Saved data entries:
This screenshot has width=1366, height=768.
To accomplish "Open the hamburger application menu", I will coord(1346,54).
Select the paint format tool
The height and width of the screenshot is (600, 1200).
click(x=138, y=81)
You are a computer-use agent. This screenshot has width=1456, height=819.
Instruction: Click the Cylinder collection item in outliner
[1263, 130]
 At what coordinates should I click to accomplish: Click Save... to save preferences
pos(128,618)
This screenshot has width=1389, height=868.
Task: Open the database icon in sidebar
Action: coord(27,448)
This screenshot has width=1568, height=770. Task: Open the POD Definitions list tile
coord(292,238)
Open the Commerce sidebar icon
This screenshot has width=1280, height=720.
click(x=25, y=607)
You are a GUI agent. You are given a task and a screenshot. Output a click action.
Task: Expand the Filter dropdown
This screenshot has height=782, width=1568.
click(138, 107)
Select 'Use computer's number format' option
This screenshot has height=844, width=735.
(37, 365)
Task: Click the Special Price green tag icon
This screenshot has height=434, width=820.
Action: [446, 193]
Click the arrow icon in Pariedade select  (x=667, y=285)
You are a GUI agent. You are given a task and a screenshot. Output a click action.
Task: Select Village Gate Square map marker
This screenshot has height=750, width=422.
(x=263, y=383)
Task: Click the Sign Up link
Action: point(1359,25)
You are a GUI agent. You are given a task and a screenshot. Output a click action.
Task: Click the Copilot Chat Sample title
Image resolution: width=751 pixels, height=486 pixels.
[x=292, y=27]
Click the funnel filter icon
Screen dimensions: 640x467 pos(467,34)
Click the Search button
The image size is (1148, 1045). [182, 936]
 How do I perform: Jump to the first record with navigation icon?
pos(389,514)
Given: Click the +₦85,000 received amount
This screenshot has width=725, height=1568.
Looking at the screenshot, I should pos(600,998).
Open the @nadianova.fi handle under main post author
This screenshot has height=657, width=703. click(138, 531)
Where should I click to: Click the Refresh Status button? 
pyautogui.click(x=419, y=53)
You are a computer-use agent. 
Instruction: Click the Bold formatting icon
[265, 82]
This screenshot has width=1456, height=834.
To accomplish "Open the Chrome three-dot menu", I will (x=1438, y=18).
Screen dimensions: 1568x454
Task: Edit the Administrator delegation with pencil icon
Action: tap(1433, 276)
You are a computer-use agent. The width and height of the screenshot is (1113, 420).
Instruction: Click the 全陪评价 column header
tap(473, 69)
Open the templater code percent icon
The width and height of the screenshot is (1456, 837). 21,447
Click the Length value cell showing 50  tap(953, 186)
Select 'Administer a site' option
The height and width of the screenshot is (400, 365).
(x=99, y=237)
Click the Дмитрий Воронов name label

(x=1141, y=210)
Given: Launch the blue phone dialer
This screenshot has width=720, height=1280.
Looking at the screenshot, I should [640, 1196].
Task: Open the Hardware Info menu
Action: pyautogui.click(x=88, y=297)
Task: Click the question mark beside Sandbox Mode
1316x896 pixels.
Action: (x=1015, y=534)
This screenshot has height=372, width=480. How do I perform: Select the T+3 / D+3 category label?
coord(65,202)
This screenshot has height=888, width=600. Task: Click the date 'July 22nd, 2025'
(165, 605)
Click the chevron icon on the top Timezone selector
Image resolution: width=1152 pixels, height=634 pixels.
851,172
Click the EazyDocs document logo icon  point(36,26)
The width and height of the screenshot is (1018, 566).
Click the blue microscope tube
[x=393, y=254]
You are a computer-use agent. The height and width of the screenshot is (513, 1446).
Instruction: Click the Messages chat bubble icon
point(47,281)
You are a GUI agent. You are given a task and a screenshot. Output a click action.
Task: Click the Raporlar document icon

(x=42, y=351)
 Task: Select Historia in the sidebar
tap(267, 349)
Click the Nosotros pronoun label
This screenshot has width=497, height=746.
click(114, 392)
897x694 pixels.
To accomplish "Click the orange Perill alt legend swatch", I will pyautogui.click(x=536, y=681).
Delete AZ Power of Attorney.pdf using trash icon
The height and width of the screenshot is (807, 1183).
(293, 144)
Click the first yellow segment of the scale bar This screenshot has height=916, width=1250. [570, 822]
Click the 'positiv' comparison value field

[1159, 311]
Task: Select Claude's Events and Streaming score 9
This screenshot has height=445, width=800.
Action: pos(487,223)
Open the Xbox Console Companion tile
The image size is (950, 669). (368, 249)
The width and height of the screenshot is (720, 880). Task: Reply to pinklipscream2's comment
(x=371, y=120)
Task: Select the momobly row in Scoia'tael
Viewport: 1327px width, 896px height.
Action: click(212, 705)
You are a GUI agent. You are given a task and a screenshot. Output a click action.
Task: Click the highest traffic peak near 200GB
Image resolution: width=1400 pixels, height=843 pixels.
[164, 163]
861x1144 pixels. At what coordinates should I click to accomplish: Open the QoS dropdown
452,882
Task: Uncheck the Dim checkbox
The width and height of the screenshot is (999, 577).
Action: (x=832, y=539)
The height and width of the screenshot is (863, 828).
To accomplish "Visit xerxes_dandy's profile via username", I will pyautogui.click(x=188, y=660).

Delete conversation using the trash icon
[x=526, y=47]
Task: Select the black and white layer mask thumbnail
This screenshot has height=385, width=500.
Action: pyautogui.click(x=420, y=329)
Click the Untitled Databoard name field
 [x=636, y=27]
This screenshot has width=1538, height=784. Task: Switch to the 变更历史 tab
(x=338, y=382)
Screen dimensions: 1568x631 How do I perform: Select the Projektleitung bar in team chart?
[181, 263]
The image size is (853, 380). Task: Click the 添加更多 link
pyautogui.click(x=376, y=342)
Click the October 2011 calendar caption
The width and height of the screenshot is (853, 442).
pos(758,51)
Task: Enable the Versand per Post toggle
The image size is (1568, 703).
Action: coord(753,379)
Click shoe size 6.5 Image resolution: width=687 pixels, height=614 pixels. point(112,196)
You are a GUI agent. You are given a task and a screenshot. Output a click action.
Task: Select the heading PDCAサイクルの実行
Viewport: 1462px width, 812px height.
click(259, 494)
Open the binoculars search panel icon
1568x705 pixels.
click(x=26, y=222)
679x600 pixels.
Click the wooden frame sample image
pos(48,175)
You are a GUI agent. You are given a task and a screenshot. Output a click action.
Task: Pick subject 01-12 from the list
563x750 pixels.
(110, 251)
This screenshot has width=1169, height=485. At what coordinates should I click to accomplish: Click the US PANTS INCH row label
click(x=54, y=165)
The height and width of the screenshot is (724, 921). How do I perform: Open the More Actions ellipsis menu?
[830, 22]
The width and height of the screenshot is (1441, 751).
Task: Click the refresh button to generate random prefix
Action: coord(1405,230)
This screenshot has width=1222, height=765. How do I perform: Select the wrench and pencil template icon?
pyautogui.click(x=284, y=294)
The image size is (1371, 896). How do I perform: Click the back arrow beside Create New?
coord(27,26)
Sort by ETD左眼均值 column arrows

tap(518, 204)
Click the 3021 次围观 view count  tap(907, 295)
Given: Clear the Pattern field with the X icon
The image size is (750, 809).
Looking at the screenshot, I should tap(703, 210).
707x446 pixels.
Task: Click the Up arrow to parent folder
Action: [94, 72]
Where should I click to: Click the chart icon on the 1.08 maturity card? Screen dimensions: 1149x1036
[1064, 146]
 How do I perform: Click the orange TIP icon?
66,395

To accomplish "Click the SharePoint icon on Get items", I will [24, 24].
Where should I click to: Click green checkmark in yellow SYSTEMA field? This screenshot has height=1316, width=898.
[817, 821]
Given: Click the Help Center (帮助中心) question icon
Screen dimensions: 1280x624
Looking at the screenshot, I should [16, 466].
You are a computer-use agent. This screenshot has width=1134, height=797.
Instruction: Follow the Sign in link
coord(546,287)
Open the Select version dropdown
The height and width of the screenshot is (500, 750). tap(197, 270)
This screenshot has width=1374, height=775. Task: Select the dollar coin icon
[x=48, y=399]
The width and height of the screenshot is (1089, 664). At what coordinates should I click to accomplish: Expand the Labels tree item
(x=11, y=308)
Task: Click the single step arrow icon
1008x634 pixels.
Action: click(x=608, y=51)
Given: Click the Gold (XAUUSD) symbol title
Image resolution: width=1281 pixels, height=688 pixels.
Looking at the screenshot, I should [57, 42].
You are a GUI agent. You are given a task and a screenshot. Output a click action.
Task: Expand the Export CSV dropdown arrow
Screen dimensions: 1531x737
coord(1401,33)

### [Try it]
Output the lines above between the one holding "Screen dimensions: 1280x624" and the one holding "Given: Click the Gold (XAUUSD) symbol title", inclusive, with nothing before or after them.

### [Solution to this exercise]
Screen dimensions: 1280x624
Looking at the screenshot, I should [16, 466].
You are a computer-use agent. This screenshot has width=1134, height=797.
Instruction: Follow the Sign in link
coord(546,287)
Open the Select version dropdown
The height and width of the screenshot is (500, 750). tap(197, 270)
This screenshot has width=1374, height=775. Task: Select the dollar coin icon
[x=48, y=399]
The width and height of the screenshot is (1089, 664). At what coordinates should I click to accomplish: Expand the Labels tree item
(x=11, y=308)
Task: Click the single step arrow icon
1008x634 pixels.
Action: click(x=608, y=51)
Given: Click the Gold (XAUUSD) symbol title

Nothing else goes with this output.